►
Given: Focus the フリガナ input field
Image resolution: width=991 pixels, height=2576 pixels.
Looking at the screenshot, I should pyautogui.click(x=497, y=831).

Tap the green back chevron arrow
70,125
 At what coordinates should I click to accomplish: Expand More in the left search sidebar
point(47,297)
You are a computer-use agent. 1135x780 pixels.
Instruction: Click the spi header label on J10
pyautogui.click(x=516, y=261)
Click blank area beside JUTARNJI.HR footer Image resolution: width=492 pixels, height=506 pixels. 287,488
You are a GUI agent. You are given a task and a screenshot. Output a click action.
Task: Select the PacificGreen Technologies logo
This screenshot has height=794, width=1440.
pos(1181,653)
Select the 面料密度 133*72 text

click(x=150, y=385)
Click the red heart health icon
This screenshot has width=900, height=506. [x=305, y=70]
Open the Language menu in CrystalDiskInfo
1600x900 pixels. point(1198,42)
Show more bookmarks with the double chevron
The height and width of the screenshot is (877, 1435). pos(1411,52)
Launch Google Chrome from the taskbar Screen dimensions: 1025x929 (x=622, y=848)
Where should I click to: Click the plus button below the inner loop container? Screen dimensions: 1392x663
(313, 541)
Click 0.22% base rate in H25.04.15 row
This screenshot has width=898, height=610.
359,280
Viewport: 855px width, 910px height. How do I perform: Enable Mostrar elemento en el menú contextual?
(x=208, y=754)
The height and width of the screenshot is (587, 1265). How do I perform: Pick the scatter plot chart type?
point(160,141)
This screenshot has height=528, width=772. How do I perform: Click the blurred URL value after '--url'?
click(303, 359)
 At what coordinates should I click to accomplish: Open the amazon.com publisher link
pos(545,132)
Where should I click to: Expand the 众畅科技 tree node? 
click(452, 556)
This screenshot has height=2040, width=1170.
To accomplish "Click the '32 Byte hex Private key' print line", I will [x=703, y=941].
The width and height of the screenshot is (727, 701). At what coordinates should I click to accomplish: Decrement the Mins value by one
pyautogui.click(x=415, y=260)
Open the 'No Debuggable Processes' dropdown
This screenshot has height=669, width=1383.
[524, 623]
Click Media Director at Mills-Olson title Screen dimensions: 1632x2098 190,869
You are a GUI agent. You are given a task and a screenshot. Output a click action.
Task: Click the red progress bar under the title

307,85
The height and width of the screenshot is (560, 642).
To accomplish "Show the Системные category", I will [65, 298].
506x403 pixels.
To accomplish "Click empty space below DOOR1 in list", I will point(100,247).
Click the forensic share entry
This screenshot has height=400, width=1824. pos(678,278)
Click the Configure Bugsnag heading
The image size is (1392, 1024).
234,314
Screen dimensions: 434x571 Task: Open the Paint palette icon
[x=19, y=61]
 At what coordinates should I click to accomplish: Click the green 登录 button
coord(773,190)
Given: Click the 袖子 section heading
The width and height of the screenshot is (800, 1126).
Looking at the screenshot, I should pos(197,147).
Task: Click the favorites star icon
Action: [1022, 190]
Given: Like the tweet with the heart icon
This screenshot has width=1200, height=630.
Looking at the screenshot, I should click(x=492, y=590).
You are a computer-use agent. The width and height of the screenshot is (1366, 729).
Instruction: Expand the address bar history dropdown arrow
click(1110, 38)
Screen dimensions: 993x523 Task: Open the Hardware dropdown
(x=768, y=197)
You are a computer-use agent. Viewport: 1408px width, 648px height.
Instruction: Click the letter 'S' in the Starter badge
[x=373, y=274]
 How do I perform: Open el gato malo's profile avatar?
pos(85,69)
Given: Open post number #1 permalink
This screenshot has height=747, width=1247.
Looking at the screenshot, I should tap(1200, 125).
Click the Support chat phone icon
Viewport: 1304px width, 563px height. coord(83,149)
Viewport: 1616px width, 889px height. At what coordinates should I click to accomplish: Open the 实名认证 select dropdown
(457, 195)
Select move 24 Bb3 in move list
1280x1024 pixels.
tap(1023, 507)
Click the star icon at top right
◄
• _Activity_:
The answer should be an exact copy of the lines from the first line of the data through the line with "Click blank area" and should contain nothing else.

• _Response below_:
Given: Focus the フリガナ input field
Image resolution: width=991 pixels, height=2576 pixels.
Looking at the screenshot, I should pyautogui.click(x=497, y=831).

Tap the green back chevron arrow
70,125
 At what coordinates should I click to accomplish: Expand More in the left search sidebar
point(47,297)
You are a computer-use agent. 1135x780 pixels.
Instruction: Click the spi header label on J10
pyautogui.click(x=516, y=261)
Click blank area beside JUTARNJI.HR footer Image resolution: width=492 pixels, height=506 pixels. 287,488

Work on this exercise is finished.